Man, Woman and Child
- Author: Erich Segal
- Publication date: 1981
- ISBN: 978-0-553-56235-4

= Man, Woman and Child =

Erich Segal novel

Man, Woman and Child is a novel by Erich Segal. It details the lives of Robert and Sheila Beckwith and their daughters Jessica and Paula.

== Synopsis ==
Robert is contacted one day by a friend in France, who tells him that Nicole, a woman with whom Robert had had an affair years ago, has died - and Jean-Claude, the son Robert never knew he had, is now an orphan. That evening, Robert explains the situation to his wife, Sheila, and they agree to take in Jean-Claude for the summer holidays; however, they also agree to keep Jean-Claude's true identity a secret.

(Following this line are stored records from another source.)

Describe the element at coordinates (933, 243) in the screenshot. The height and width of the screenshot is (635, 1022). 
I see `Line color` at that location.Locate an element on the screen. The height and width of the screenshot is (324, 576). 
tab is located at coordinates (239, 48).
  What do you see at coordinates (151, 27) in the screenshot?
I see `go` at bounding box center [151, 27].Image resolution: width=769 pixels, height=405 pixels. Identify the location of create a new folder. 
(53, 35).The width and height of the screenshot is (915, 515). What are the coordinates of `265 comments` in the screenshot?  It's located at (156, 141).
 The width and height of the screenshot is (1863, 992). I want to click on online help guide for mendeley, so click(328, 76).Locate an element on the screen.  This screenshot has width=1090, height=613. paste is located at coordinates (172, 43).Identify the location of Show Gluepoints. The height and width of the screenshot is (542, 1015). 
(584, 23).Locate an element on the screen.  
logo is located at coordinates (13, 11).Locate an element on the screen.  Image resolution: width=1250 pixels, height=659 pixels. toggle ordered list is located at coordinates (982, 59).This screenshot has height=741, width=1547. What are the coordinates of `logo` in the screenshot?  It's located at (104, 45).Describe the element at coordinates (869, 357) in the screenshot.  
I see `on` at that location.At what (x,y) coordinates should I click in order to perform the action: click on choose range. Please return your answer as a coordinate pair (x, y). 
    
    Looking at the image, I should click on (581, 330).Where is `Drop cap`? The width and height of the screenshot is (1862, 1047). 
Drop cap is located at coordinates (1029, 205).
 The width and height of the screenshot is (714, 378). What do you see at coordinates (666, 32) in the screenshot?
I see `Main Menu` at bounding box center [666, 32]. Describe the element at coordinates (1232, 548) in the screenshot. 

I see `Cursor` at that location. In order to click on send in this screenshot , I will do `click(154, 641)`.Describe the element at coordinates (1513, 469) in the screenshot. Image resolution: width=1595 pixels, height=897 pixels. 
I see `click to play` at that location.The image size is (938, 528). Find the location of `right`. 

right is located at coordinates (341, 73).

Later that summer, Sheila, chief editor of the Harvard University Press, is, encouraged by her best friend Margo, tempted by the possibility of an affair with a British professor whose book she has been editing. At the same time, Robert's daughters, Jessica and Paula, discover Jean-Claude's true identity, through Davey Ackerman, Robert's friend's son. They refuse to speak to their father.

As Robert Beckwith is bringing Jean-Claude to the airport to return to France, the boy suddenly falls ill and is hospitalized. After surgery, during which the Beckwiths become closer again, Jean-Claude makes a full recovery.

At last, the whole family come to terms with Jean-Claude and their relationship with him and would like him to live with them. However, Jean-Claude refuses politely, for he has to go to the school in France chosen by his mother years before.

==Film adaptations==

Erich Segal adapted his novel into a screenplay and the film was released into theaters in 1983. The film starred Martin Sheen as Robert Beckwith, Blythe Danner as Sheila Beckwith, Craig T. Nelson as Bernie Ackerman, David Hemmings as Gavin Wilson, and Maureen Anderman as Margo.

Balu Mahendra's 1982 Malayalam film Olangal was inspired by the novel. It featured Amol Palekar, Poornima Jayaram and
Ambika in the lead roles.

Masoom, a 1983 Bollywood film directed by film maker Shekhar Kapur, was an adaptation of the novel featuring Bollywood actors Naseeruddin Shah, Shabana Azmi and Saeed Jaffery.

A Pakistani adaptation of this novel, Kabhi Alvida Na Kehna, was released in 1983 starring Shabnam and Javed Sheikh.

Jab Pyaar Kisise Hota Hai, a 1998 Bollywood film starring Salman Khan and Twinkle Khanna was also an adaptation of this novel.

An Indonesian adaptation, directed by Sophan Sophiaan, was released in 1984. It starred Frans Tumbuan, Lenny Marlina, and Sandy Taroreh.

Poo Poova Poothirukku, a 1987 Tamil language movie was also based on this book.